简体   繁体   中英

How to count unique words from a text file after a specific string in every line?

Python-noob here:

I have a text file that looks like this:

{'{http://www.omg.org/XMI}id': '18836', 'sofa': '12', 'begin': '27', 'end': '30', 'Character': 'Jonathan'} 
{'{http://www.omg.org/XMI}id': '18836', 'sofa': '12', 'begin': '27', 'end': '30', 'Character': 'Jonathan'} 
{'{http://www.omg.org/XMI}id': '18828', 'sofa': '12', 'begin': '31', 'end': '37', 'Character': 'Joyce'} 
{'{http://www.omg.org/XMI}id': '18828', 'sofa': '12', 'begin': '31', 'end': '37', 'Character': 'Joyce'} 
{'{http://www.omg.org/XMI}id': '18918', 'sofa': '12', 'begin': '81', 'end': '95', 'Character': 'Will'} 
{'{http://www.omg.org/XMI}id': '19012', 'sofa': '12', 'begin': '155', 'end': '158', 'Character': 'Jonathan'} 
{'{http://www.omg.org/XMI}id': '19050', 'sofa': '12', 'begin': '239', 'end': '242', 'Character': 'Nancy'} 
{'{http://www.omg.org/XMI}id': '19111', 'sofa': '12', 'begin': '845', 'end': '850', 'Character': 'Steve'} 

etc.

I would like to be able to count the unique characters' names and count each of their occurances. As in: ignore everything in every line until the string 'Character': and therefore considering only the character's name.

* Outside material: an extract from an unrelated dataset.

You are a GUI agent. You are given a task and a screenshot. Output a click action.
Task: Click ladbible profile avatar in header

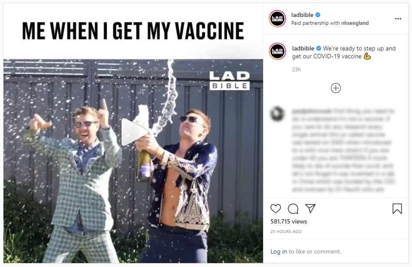coord(277,19)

So far I have this code, after trying many other approaches, including RegEx, but without the wanted results (it prints and counts everything):

import re
from collections import Counter
import tkFileDialog

filename = tkFileDialog.askopenfilename()

f = open(filename, "r")

lines = f.readlines()

f.close()


cnt = Counter()

for line in lines:
    cnt[line.split("'Character':", 2)] +=1

print cnt
print sum(cnt.values())

An optimal output would be like so:

Jonathan: 3
Joyce: 2
Will: 1
Nancy: 1
Steve: 1

Any kind of help or hints would be appreciated!

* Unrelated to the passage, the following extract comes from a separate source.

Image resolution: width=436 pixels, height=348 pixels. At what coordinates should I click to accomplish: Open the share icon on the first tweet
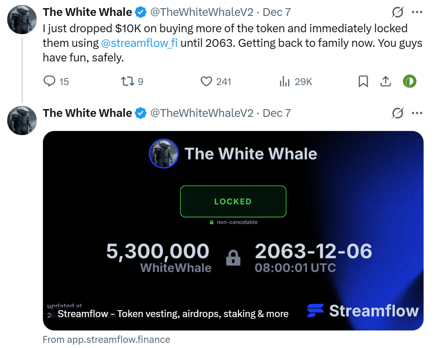385,81
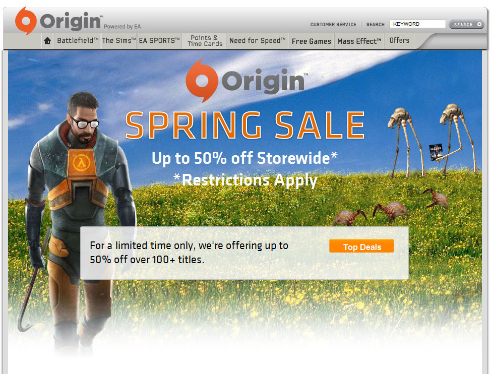Click the orange Top Deals button
This screenshot has width=491, height=374.
click(x=361, y=246)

EDIT: The text file above was generated from an .xmi file that has information in a way that is not easily readable. As I mentioned in a comment for one of the answers below: This was my first-try approach to represent wanted combined information visually. I am not sure if there's a better way to represent such data other than in a text file to be able to work with it. Create a new .xmi file for that, maybe?

So, as requested, here's my code that generated the .xmi file to the text file:

# coding: utf-8

# In[ ]:

import xml.etree.cElementTree as ET
from xml.etree.ElementTree import (Element, ElementTree, SubElement, Comment, tostring)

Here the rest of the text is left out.